REQUIRED WORK →
Copy out the listing from its first line down through the line containing "(838, 1261)", keeping each request intact. Offset every coordinate value in the answers by adding 86.

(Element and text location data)
************

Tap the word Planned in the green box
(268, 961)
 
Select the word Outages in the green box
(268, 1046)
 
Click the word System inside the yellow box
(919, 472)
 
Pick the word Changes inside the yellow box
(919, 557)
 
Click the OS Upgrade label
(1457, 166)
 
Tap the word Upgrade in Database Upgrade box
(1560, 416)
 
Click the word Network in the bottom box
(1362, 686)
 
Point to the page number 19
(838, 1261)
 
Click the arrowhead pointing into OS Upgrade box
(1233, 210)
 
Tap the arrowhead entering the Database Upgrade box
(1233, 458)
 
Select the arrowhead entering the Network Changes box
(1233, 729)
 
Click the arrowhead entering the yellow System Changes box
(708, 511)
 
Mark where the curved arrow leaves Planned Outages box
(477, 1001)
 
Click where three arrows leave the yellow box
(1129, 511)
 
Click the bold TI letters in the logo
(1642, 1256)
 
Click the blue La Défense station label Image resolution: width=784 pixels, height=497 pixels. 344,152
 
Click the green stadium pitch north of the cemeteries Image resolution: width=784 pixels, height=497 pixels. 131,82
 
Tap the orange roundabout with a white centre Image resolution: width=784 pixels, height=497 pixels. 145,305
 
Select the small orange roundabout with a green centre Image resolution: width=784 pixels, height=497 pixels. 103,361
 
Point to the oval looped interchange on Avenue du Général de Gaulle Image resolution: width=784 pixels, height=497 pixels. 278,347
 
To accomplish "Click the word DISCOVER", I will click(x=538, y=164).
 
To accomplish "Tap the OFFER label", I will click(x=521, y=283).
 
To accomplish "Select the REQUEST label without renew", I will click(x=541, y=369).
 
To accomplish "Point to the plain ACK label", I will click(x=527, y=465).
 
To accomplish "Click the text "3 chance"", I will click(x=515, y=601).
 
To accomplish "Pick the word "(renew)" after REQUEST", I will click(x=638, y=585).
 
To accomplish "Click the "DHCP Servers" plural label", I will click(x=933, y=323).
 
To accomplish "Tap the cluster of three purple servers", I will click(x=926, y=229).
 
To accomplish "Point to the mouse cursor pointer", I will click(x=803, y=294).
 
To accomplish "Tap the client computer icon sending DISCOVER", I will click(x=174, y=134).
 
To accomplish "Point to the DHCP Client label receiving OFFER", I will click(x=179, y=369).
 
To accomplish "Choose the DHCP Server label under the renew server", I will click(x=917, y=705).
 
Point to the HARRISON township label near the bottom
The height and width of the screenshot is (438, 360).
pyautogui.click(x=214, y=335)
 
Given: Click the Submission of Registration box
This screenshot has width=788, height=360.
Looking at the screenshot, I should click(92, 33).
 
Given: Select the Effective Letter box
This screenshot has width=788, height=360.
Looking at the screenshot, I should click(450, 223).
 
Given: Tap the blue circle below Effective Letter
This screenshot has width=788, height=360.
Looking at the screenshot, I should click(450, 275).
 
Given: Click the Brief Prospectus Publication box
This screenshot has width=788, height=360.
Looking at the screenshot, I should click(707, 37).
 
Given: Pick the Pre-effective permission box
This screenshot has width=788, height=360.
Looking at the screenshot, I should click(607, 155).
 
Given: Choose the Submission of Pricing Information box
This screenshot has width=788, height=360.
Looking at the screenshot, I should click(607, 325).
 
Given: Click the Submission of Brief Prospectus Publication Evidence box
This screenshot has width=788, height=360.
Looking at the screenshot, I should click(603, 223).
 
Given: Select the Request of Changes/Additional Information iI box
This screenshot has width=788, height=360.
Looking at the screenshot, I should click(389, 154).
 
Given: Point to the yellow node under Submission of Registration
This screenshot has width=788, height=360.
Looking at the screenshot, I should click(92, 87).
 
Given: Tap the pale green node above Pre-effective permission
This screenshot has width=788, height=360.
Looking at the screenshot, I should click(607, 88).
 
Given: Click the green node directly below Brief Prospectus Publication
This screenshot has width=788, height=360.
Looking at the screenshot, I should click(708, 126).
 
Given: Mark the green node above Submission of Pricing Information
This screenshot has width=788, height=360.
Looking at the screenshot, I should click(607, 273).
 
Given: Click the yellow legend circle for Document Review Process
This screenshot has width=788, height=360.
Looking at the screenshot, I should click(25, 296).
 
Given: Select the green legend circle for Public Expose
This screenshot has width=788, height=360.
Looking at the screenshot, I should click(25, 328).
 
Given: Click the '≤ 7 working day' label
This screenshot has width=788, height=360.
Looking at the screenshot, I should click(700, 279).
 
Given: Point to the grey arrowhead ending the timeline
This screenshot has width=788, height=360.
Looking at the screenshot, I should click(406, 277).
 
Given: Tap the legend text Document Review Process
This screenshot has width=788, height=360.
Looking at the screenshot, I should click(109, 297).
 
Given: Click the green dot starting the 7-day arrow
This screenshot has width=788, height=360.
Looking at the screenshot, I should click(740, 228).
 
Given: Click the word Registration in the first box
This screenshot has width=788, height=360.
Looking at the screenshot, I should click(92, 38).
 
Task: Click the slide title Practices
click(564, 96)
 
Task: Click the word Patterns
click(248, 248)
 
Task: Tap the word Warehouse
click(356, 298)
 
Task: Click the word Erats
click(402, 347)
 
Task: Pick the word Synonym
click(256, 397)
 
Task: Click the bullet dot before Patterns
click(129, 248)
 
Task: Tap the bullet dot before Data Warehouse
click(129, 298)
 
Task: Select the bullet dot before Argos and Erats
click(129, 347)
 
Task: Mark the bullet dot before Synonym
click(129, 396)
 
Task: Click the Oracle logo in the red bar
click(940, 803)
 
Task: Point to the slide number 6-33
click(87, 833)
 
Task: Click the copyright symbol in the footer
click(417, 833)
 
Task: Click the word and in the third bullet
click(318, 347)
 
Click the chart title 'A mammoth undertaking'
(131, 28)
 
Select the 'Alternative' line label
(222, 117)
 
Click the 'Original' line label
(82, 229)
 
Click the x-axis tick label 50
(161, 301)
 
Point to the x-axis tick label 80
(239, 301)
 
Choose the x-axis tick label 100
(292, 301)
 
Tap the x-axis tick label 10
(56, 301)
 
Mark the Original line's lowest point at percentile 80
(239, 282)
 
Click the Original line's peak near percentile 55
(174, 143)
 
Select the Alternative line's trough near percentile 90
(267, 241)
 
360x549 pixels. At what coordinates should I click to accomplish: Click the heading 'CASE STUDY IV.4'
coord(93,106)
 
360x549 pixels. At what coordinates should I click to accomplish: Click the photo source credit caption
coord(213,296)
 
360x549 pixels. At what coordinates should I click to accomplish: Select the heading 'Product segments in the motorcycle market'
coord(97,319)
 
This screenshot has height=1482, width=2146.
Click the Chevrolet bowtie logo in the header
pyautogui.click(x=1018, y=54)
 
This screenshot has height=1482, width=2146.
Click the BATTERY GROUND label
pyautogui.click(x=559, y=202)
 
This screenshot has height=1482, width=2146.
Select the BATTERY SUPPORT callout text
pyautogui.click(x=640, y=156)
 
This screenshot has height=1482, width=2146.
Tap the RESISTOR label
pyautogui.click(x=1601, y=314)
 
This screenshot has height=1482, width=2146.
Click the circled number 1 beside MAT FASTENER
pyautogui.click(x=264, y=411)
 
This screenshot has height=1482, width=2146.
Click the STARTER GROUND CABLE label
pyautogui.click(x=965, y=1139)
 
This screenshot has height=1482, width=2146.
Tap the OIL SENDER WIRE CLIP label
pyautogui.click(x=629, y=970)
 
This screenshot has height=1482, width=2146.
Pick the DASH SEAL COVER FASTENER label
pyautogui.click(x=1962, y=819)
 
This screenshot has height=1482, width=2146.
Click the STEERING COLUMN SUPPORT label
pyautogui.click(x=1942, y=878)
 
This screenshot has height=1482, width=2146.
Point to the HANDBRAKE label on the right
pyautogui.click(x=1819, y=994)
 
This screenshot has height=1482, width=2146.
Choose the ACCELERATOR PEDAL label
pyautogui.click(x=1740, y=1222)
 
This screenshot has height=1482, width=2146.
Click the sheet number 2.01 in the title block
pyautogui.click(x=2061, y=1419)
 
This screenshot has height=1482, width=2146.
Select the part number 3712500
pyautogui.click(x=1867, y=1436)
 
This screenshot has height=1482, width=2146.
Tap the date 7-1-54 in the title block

************

RESULT FOR THIS TASK →
Tap the word Planned in the green box
(354, 1047)
 
Select the word Outages in the green box
(354, 1132)
 
Click the word System inside the yellow box
(1005, 558)
 
Pick the word Changes inside the yellow box
(1005, 643)
 
Click the OS Upgrade label
(1543, 252)
 
Tap the word Upgrade in Database Upgrade box
(1646, 502)
 
Click the word Network in the bottom box
(1448, 772)
 
Point to the page number 19
(924, 1347)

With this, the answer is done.